**Task directions**
Copy the rows below word for word, starting at the line containing "The image size is (624, 418)." and ending at the line containing "pyautogui.click(x=689, y=248)".
╔══
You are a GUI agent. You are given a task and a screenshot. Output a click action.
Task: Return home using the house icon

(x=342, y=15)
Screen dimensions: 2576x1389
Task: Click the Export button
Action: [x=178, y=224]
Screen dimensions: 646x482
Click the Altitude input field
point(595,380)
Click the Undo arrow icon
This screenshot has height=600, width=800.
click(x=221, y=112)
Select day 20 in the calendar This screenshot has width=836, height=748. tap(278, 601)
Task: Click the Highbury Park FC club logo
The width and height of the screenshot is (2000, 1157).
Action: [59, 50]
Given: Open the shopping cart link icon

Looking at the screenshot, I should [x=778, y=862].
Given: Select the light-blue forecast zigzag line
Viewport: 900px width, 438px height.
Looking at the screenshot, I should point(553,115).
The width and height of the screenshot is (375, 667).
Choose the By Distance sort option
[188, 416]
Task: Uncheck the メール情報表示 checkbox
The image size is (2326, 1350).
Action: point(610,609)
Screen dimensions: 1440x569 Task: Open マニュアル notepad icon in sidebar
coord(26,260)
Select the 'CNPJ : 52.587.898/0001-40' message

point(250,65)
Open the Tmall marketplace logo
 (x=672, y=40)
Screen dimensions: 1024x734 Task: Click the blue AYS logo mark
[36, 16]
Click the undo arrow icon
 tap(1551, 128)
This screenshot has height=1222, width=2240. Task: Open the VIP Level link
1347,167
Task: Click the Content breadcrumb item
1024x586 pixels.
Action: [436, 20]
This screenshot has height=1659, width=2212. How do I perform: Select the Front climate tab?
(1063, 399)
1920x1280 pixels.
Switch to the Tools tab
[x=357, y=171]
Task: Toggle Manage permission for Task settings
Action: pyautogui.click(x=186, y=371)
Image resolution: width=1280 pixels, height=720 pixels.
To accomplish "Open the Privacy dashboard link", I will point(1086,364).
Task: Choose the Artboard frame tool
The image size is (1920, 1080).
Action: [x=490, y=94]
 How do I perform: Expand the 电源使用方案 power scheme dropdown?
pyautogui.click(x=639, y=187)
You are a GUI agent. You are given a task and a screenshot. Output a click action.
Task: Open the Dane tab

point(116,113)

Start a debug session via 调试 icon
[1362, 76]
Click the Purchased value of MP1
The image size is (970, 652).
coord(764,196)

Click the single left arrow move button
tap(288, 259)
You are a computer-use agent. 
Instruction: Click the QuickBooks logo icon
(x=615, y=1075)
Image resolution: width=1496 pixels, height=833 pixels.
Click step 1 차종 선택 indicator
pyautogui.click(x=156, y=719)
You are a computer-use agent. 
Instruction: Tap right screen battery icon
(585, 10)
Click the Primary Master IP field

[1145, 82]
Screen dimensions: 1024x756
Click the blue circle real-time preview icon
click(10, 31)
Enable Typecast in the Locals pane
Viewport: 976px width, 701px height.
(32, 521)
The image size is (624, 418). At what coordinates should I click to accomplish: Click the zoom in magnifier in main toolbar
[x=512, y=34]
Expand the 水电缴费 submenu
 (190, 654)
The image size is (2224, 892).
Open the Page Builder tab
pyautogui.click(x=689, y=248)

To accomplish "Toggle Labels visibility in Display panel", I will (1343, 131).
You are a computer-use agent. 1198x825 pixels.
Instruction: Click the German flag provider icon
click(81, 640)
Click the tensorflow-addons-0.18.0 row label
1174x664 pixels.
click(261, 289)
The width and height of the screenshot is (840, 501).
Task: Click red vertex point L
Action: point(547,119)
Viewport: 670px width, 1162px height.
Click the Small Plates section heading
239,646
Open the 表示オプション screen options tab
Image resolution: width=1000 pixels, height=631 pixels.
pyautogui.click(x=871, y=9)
╚══
**Complete response**
The image size is (624, 418). At what coordinates should I click to accomplish: Click the zoom in magnifier in main toolbar
[x=512, y=34]
Expand the 水电缴费 submenu
 (190, 654)
The image size is (2224, 892).
Open the Page Builder tab
pyautogui.click(x=689, y=248)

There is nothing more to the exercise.